__WHAT TO DO__. Please restate the records below word for word, leaving out every picture.

------------------------------------

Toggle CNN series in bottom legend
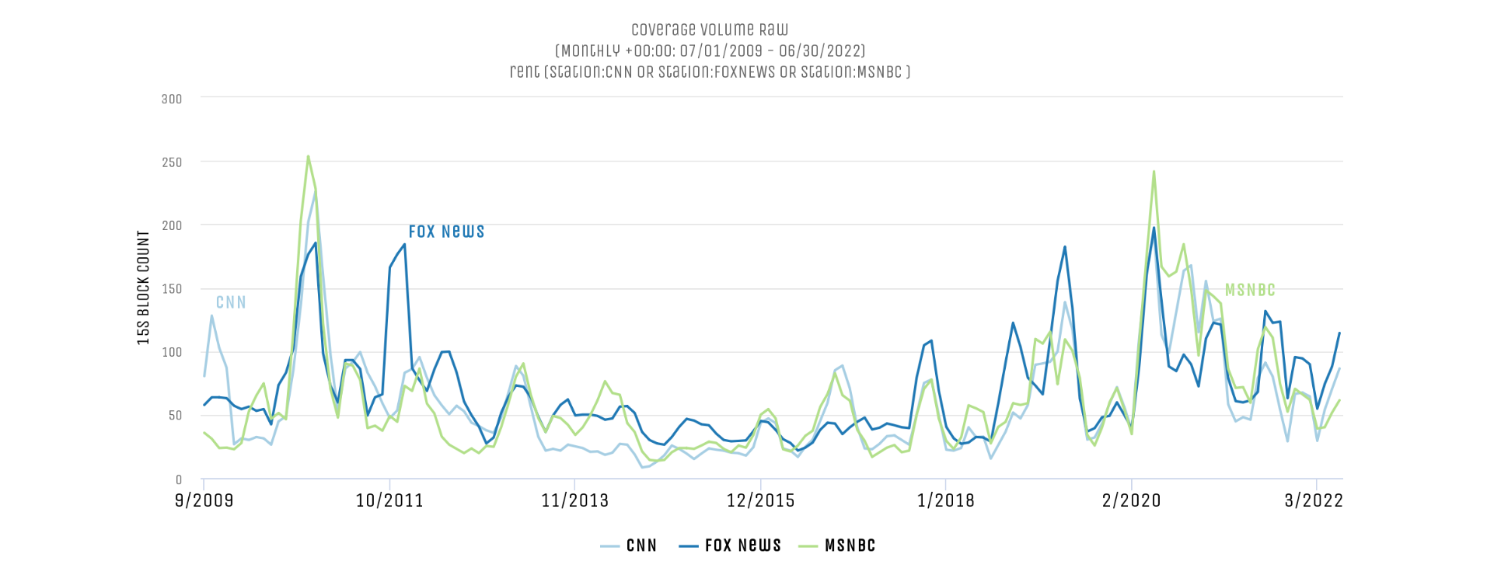The height and width of the screenshot is (575, 1494). pos(629,545)
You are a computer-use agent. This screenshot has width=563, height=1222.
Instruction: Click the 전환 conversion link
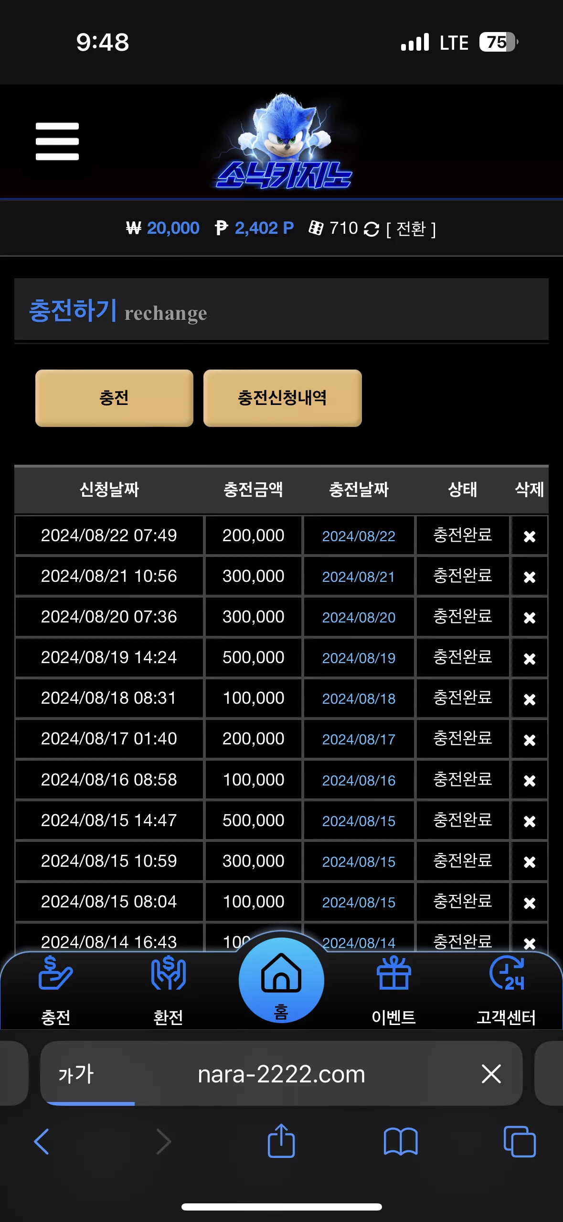pyautogui.click(x=411, y=229)
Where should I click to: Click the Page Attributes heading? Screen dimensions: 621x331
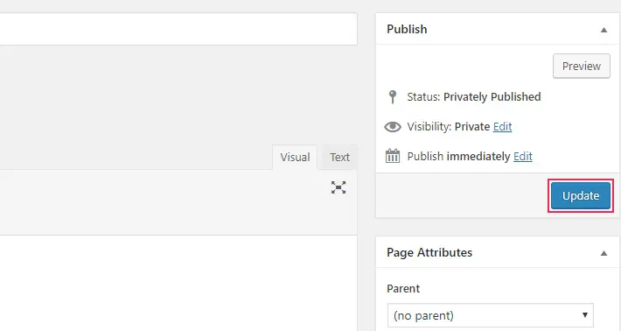point(429,252)
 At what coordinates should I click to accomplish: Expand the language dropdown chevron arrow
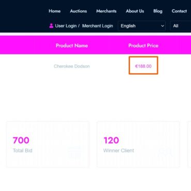click(162, 26)
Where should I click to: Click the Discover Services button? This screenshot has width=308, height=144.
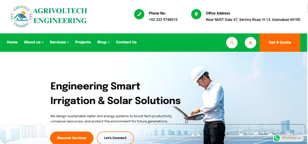tap(72, 138)
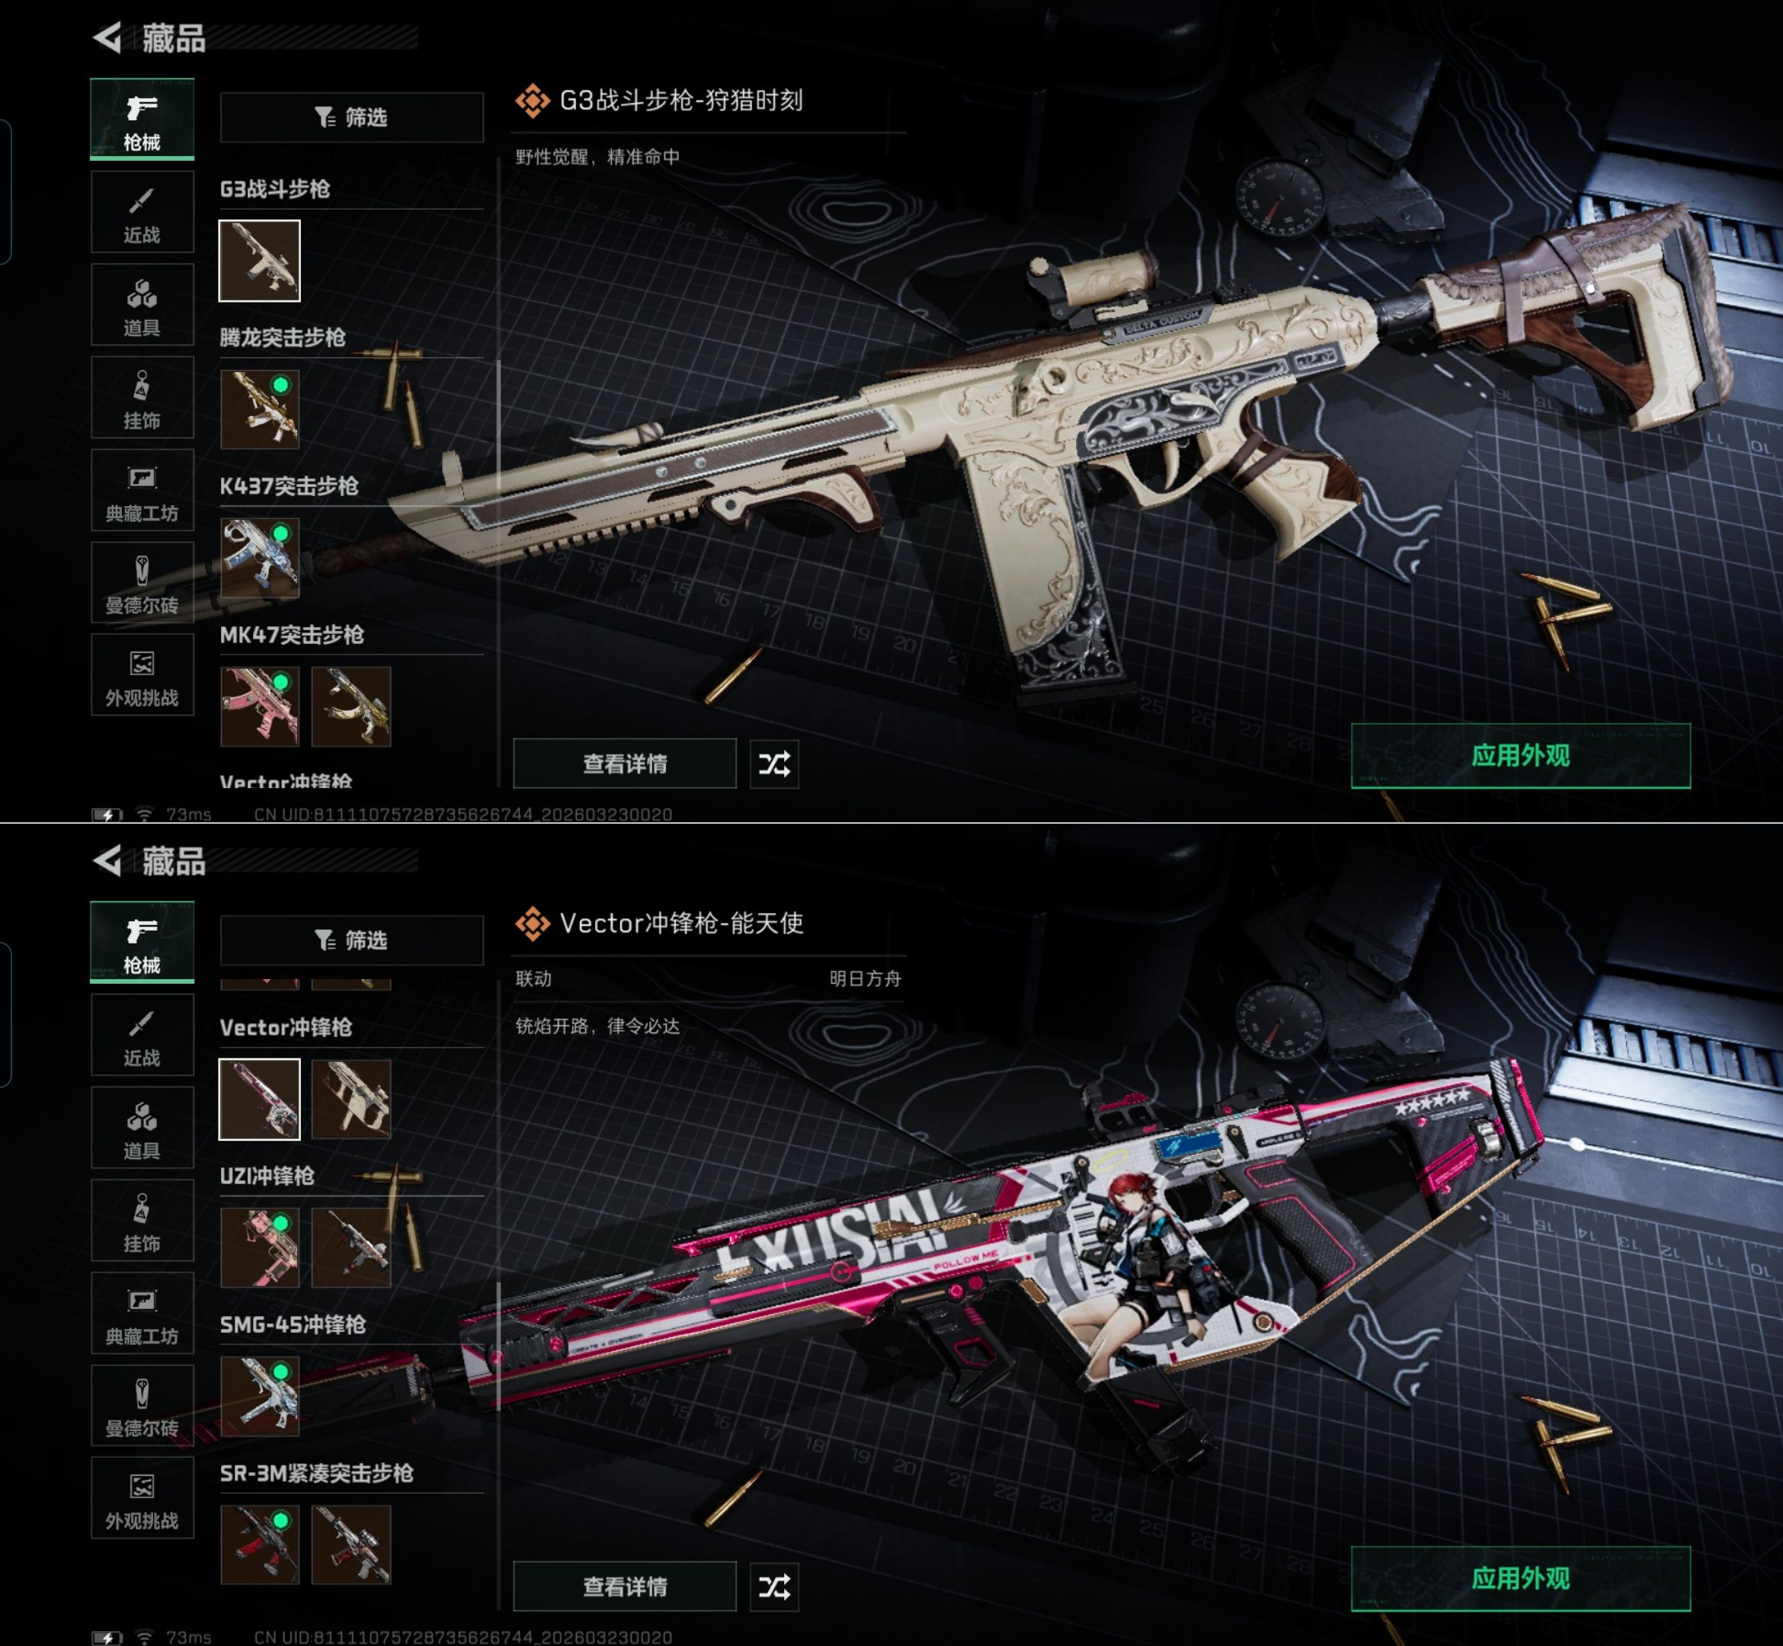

------------------------------------

__THE COMPLETED TASK__.
Toggle CNN series in bottom legend
The height and width of the screenshot is (575, 1494). pos(629,545)
You are a computer-use agent. This screenshot has width=563, height=1222.
Instruction: Click the 전환 conversion link
pyautogui.click(x=411, y=229)
Where should I click to: Click the Page Attributes heading? Screen dimensions: 621x331
point(429,252)
 At what coordinates should I click to accomplish: Expand the language dropdown chevron arrow
click(162, 26)
Where should I click to: Click the Discover Services button? This screenshot has width=308, height=144.
tap(72, 138)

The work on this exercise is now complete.